By obtaining it through disobedience, the first couple expressed their independence of God and obtained wisdom possessed by God (3:5, 22) through moral autonomy. This autonomous action meant death because this wisdom was obtained unlawfully; transgression against the law of God carried the penalty of death.
When the garden setting is compared against the Mosaic tradition, there are several similarities. Commentators have pointed out where the two trees in the garden are comparable to the elements in the tabernacle that represent life and the law of God. The candlestick is shaped like a tree with its branches symbolizing life, while it gives light to the twelve loaves of bread representing God’s provision for Israel. The commands or “laws” of God is exemplified by the stone tablets in the ark of the covenant. “The God of the tabernacle was indeed the God of the garden.” Following the same line of thought as Matthews, Wenham said:
In the garden, the revealed law of God amounted to the warning “Do not eat this tree” on pain of death. In later Israel, many more laws were known, and those who flouted them incurred the divine curse and risked death. Since the law was God-given, it could not be altered or added to by man (Deut 4:2); thus human moral autonomy was ruled out (Josh 4:7). In preferring human wisdom to divine law, Adam and Eve found death, not life. In the tabernacle, the inviolability of the law was symbolized by storing the tables of the law inside the ark itself, the sacred throne of God, guarded and out of sight in the innermost holy of holies, for to see or to touch the ark brought death (Exodus 40:20; Numbers 4:15, 20.)

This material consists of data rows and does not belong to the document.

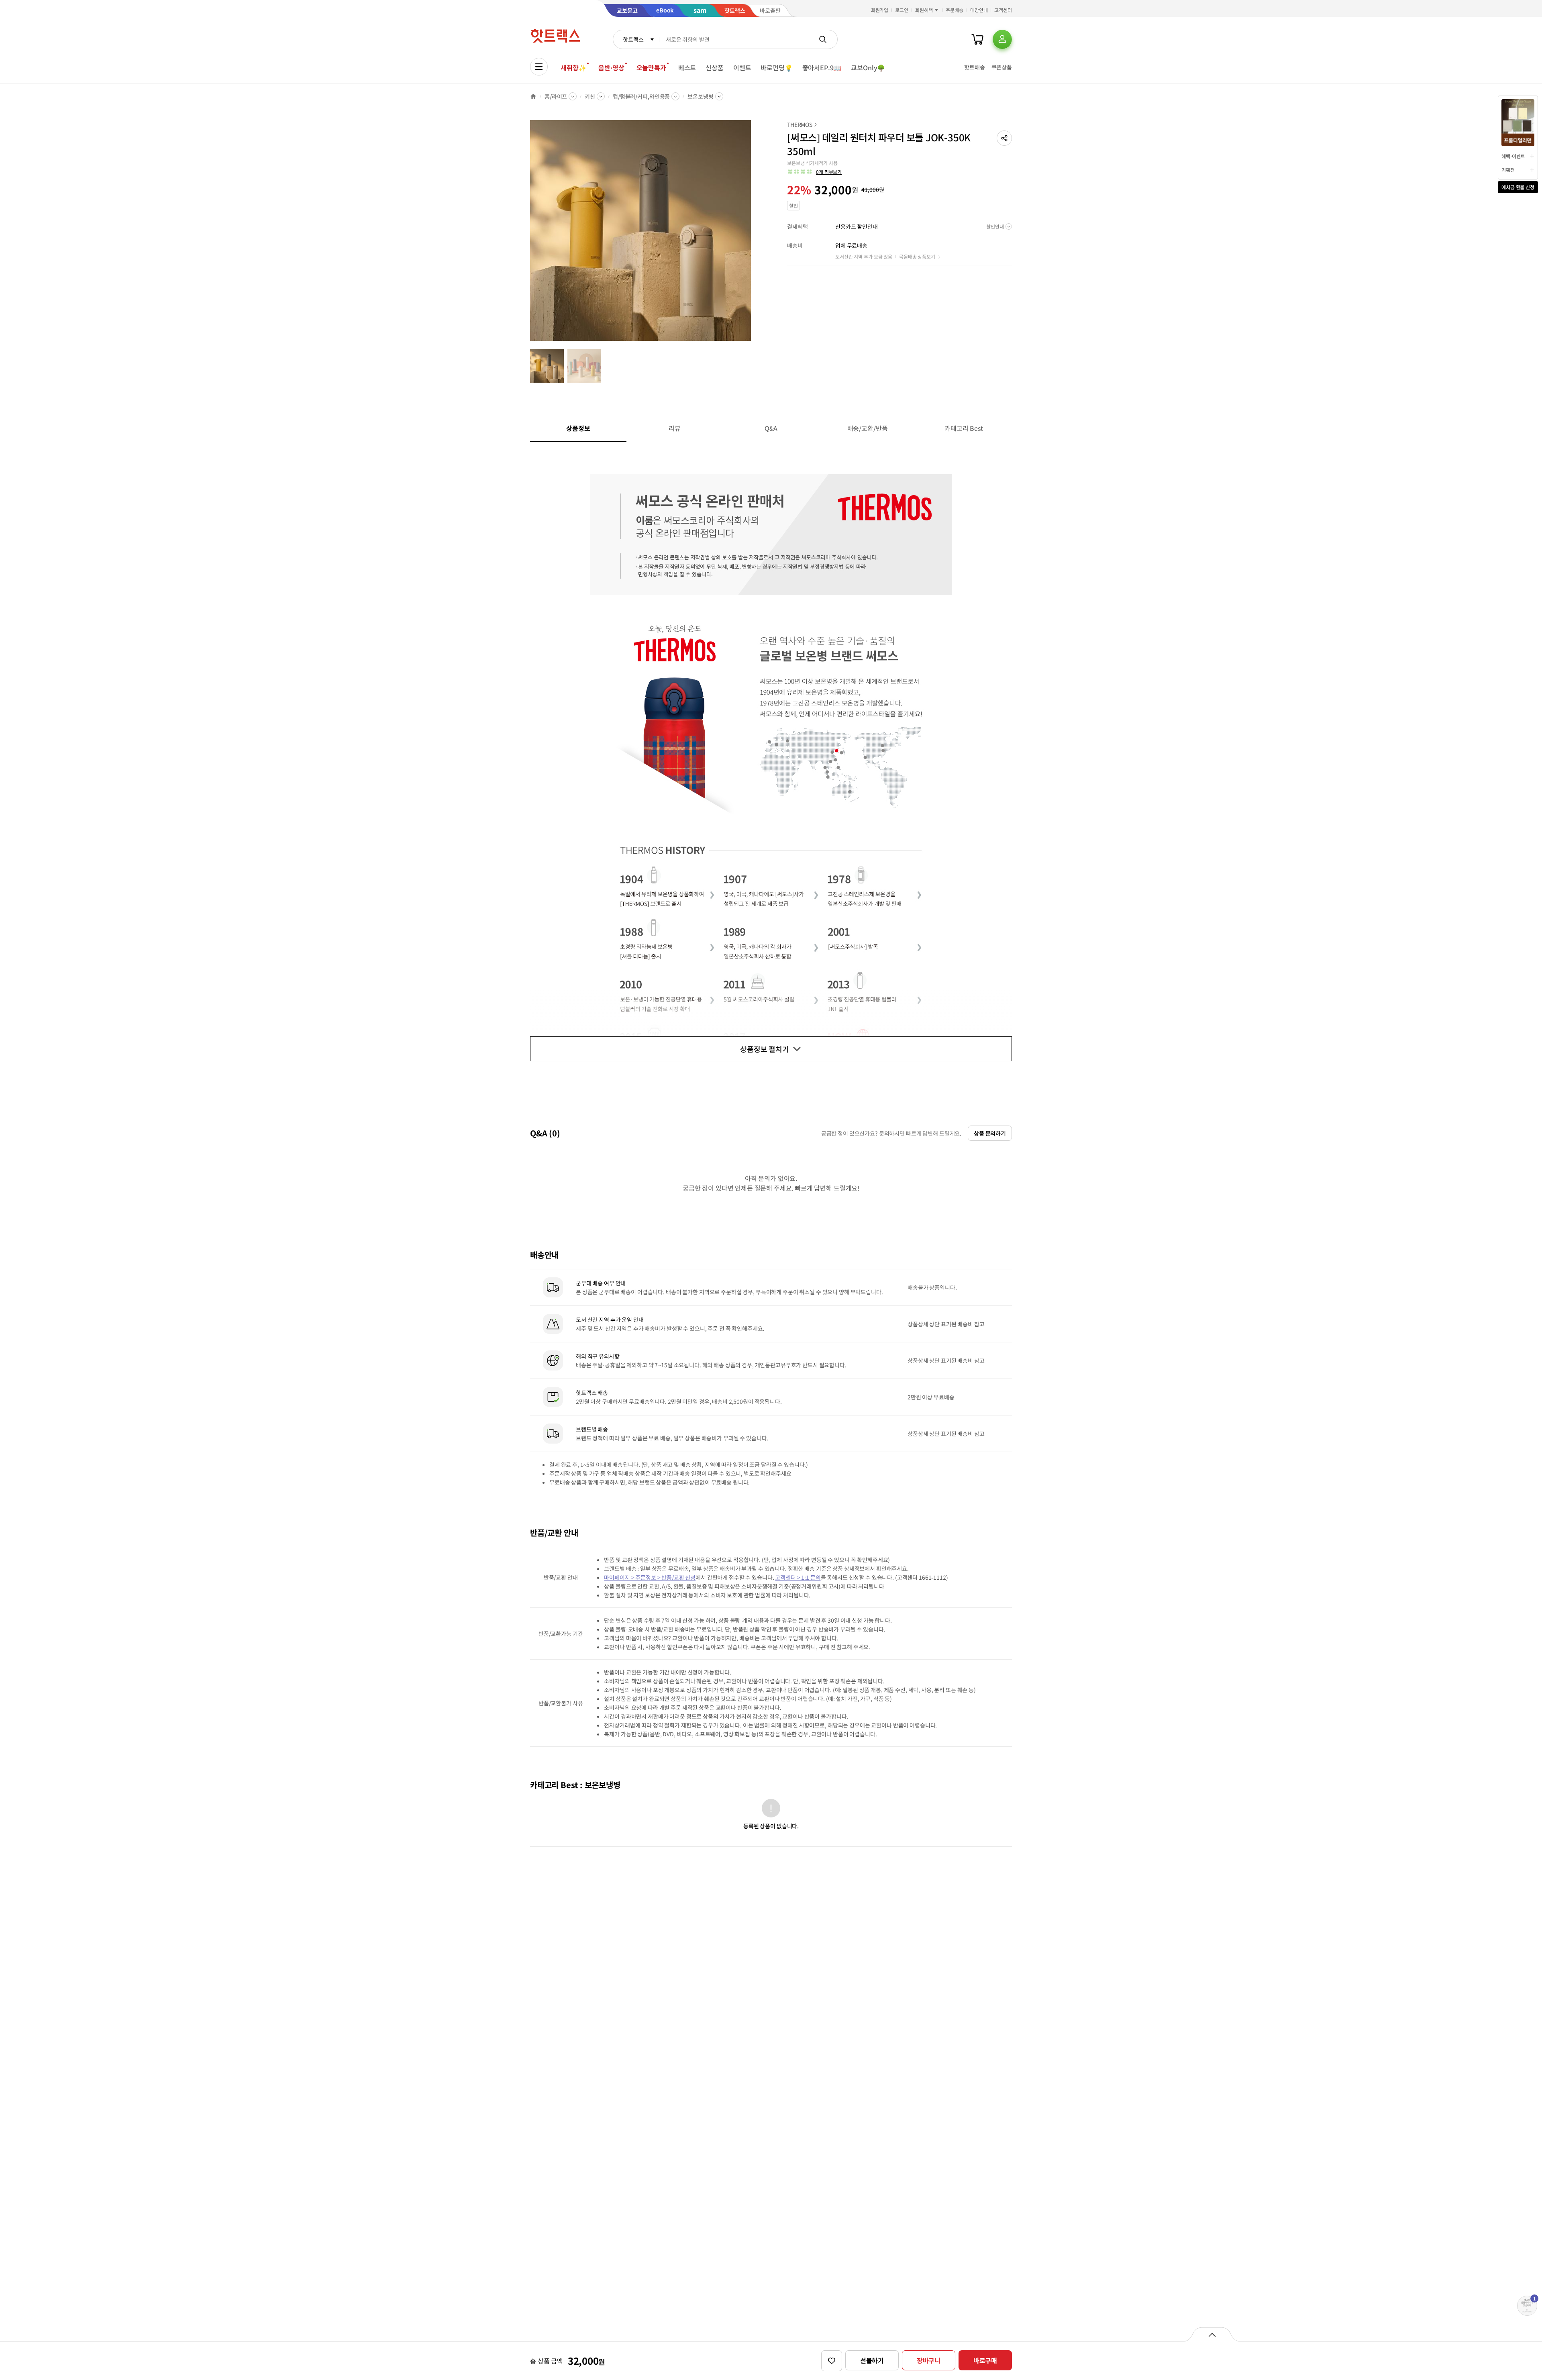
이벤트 (742, 67)
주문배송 (954, 9)
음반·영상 (611, 67)
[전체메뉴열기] (539, 66)
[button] (1004, 138)
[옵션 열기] (1211, 2334)
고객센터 (1003, 9)
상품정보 (578, 428)
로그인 (901, 9)
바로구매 (985, 2360)
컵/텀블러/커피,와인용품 (641, 96)
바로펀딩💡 (776, 67)
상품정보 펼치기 (764, 1049)
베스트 (687, 67)
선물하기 (872, 2360)
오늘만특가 (651, 67)
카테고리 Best (963, 428)
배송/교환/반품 (867, 428)
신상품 (715, 67)
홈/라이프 (556, 96)
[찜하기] (831, 2360)
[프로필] (1002, 39)
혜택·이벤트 (1513, 156)
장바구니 (928, 2360)
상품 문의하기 (990, 1133)
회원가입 (880, 9)
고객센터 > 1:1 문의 (797, 1577)
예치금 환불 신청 (1517, 187)
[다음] (753, 234)
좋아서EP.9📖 (822, 67)
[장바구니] (977, 39)
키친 (590, 96)
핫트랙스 (633, 39)
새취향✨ (573, 67)
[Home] (533, 96)
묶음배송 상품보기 (917, 256)
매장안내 (979, 9)
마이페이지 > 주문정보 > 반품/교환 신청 (650, 1577)
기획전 (1508, 169)
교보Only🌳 (868, 67)
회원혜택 (924, 9)
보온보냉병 (700, 96)
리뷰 (675, 428)
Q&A (771, 428)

The heart of the Fall in the garden was to believe that homo homini Deus est, man’s God is Man. Chambers may not have been correct about Hiss, who continued to fight for and claim his innocence long after he was released from prison. But he was correct about the second oldest religion as one where man’s mind displaces God as the creative intelligence of the world. “It is the vision of man’s liberated mind, by the sole force of its rational intelligence, redirecting man’s destiny and reorganizing man’s life and the world.” Not communism, as Chambers said, but humanism, as Feuerbach said. Man’s God is Man.